2 . The method of claim 1 , wherein the substrate is a solid support.
3 . The method of claim 2 , wherein the solid support is a resin.
4 . The method of claim 2 , wherein the solid support comprises sepharose, agarose, silica, or polystyrene-divinyl-benzene.
5 . The method of claim 4 , wherein the solid support is a sepharose bead.
6 . The method of claim 1 , wherein the substrate is a polymer.
7 . The method of claim 4 , wherein the polymer is polyethylene glycol (PEG).
8 . The method of any prior claim, wherein the crosslinking agent is a zero-length cross-linker.

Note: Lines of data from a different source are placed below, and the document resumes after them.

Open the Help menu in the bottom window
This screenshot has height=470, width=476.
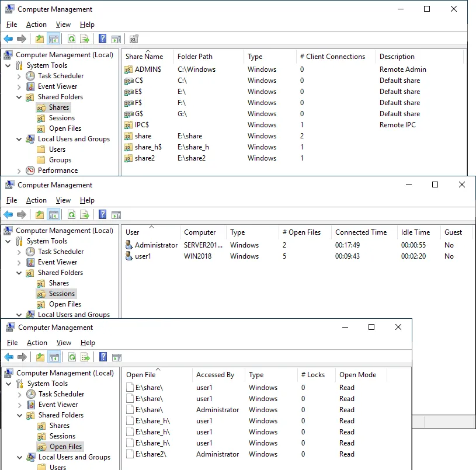(x=88, y=343)
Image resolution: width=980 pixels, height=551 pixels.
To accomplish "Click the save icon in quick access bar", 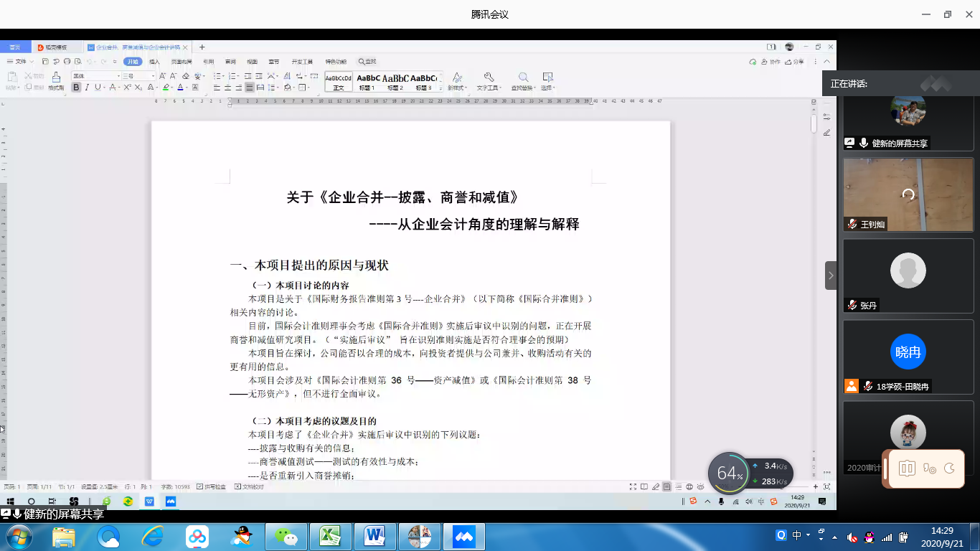I will pos(47,62).
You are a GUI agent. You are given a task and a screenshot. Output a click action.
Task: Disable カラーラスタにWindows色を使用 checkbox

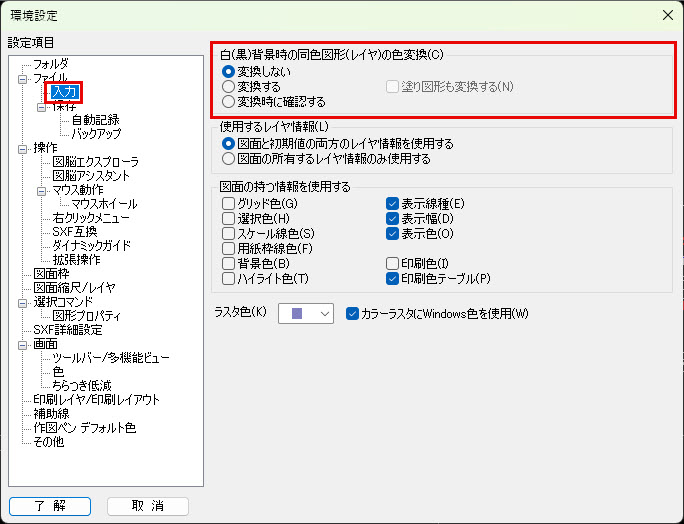352,314
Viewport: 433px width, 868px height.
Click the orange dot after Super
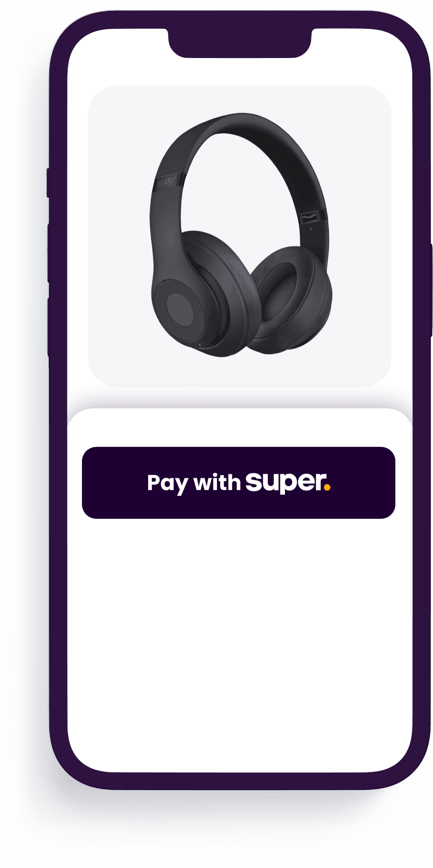point(327,487)
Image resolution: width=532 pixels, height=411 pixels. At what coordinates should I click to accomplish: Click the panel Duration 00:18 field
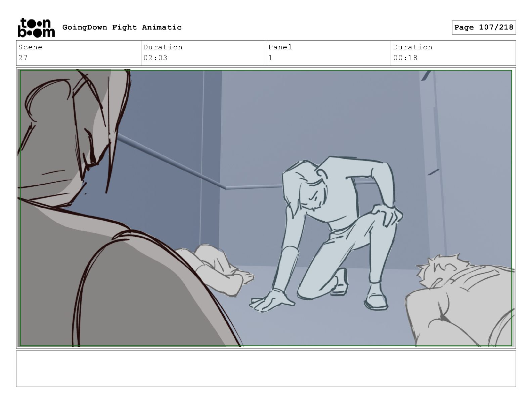(x=453, y=53)
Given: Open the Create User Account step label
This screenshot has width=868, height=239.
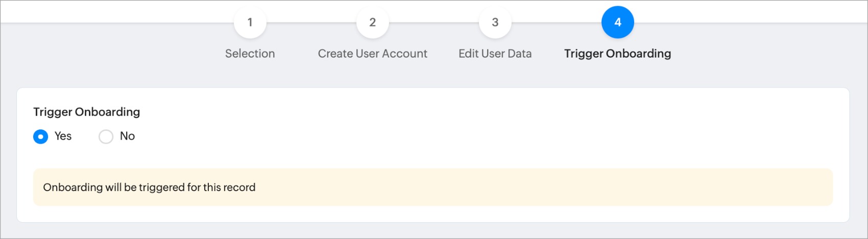Looking at the screenshot, I should 372,54.
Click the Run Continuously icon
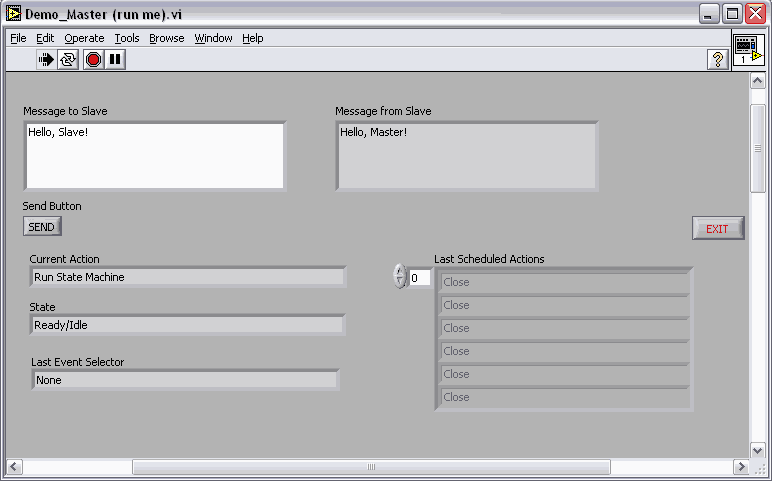772x481 pixels. click(x=68, y=60)
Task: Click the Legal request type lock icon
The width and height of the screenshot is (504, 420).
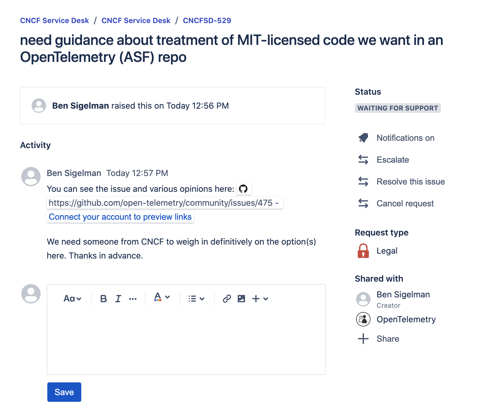Action: click(x=363, y=251)
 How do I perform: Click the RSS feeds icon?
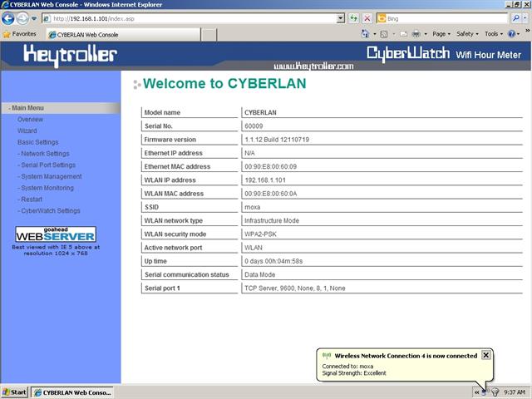(x=385, y=34)
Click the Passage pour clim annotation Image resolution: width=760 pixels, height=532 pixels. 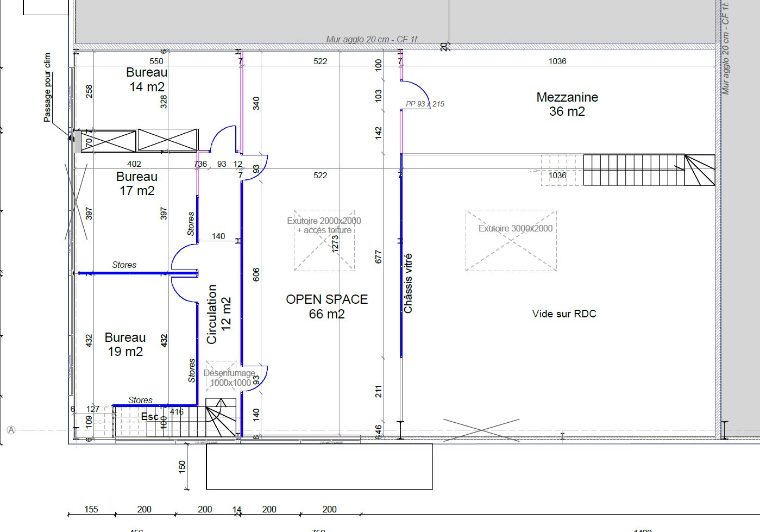point(47,87)
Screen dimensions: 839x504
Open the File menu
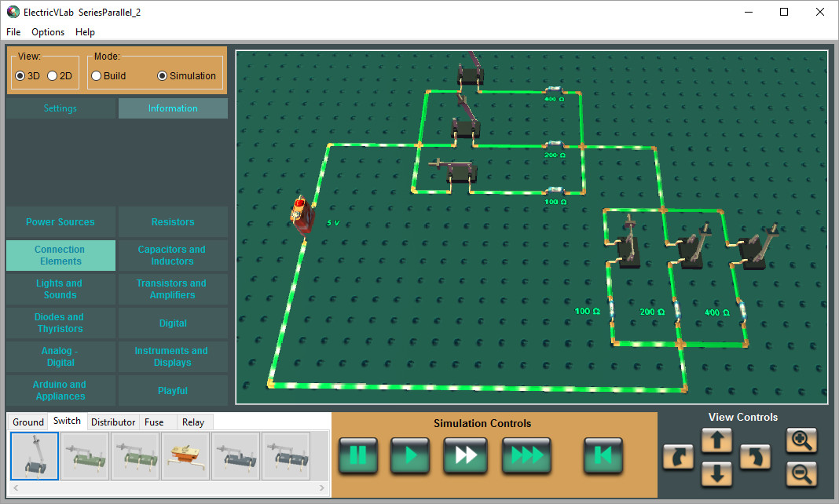[x=13, y=32]
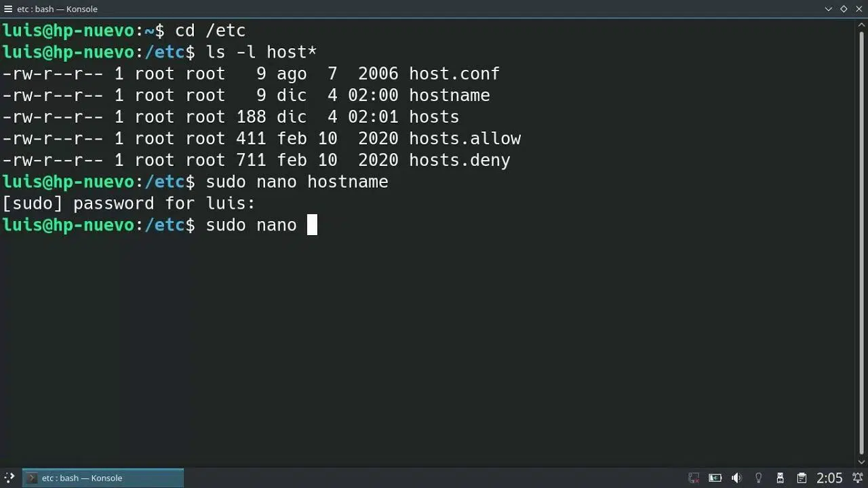Open the removable USB device tray icon
The width and height of the screenshot is (868, 488).
click(781, 478)
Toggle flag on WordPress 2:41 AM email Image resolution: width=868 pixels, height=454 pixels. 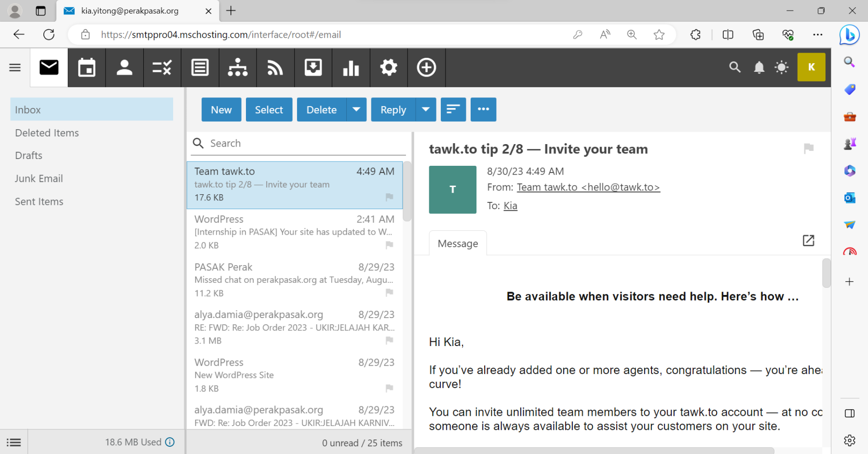(389, 245)
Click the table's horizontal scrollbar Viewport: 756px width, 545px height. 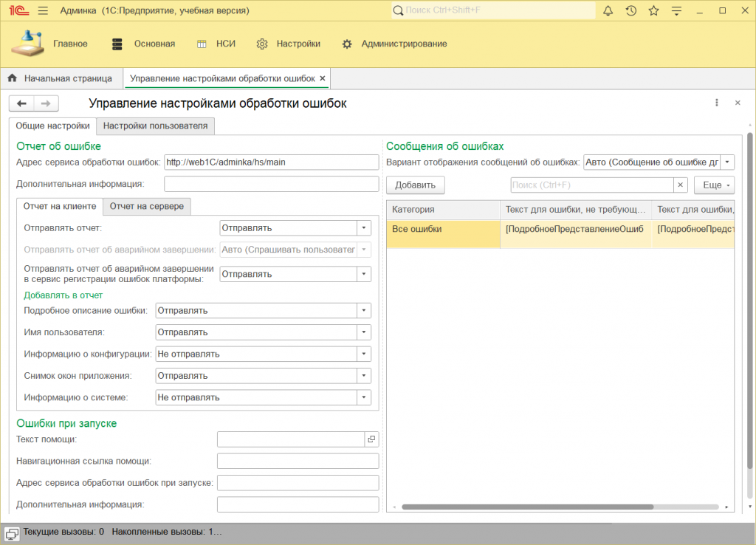point(526,507)
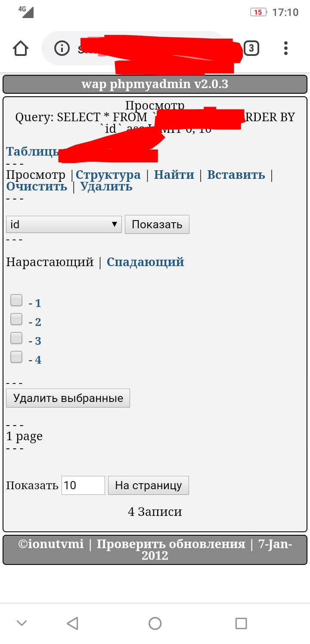Click the rows-per-page field showing 10
This screenshot has width=310, height=644.
(x=83, y=485)
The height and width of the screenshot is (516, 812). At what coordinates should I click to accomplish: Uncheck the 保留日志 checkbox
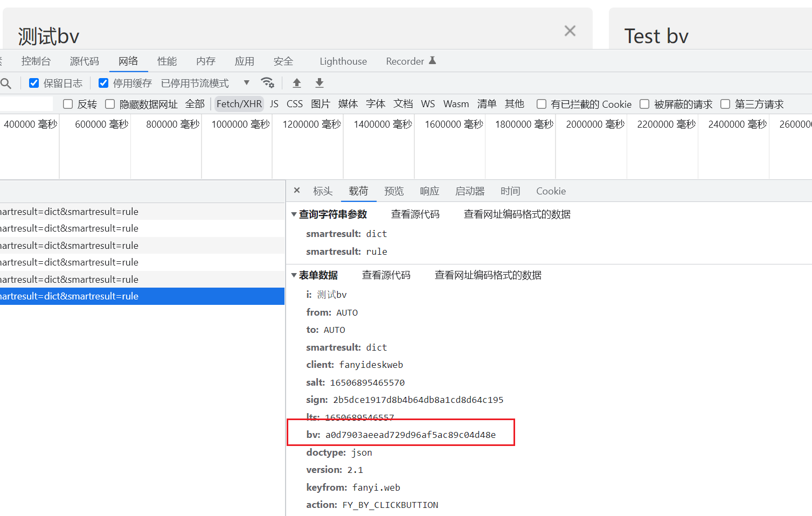[34, 82]
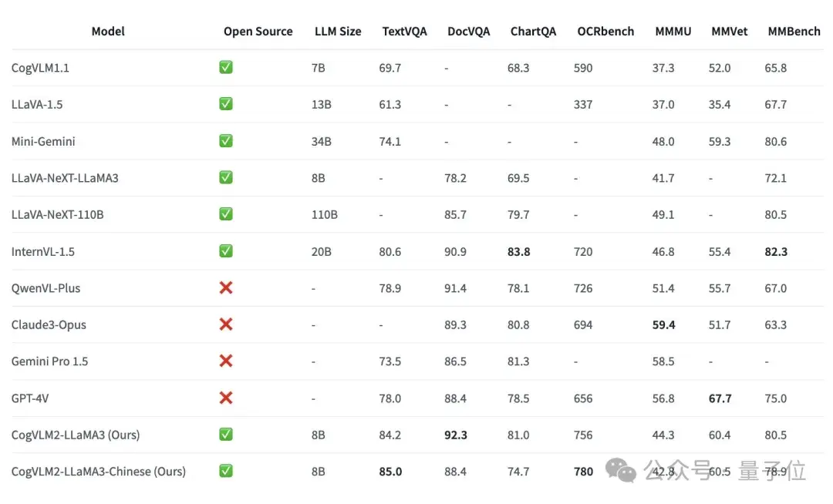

9 . The method any of claims 1 - 8 , wherein the crosslinking agent covalently links a carboxylic acid to a primary amine.
10 . The method claim 9 , wherein the crosslinking agent is 1-ethyl-3-(dimethylaminopropyl) carbodiimide (EDC) or dicyclohexylcarbodiimide (DCC).
11 . The method any of claims 1 - 8 , wherein the crosslinking agent covalently links a primary amine to a primary amine.
12 . The method of claim 11 , wherein the crosslinking agent is a N-hydroxysuccinimide (NHS)-ester crosslinker, or disuccinimidyl suberate (DSS).
13 . The method of any prior claim, wherein unbound crosslinking agent is removed after contacting the first binding partner in i) and before contacting the second binding partner in ii).
14 . The method of any prior claim, wherein the first binding partner is covalently attached to the substrate.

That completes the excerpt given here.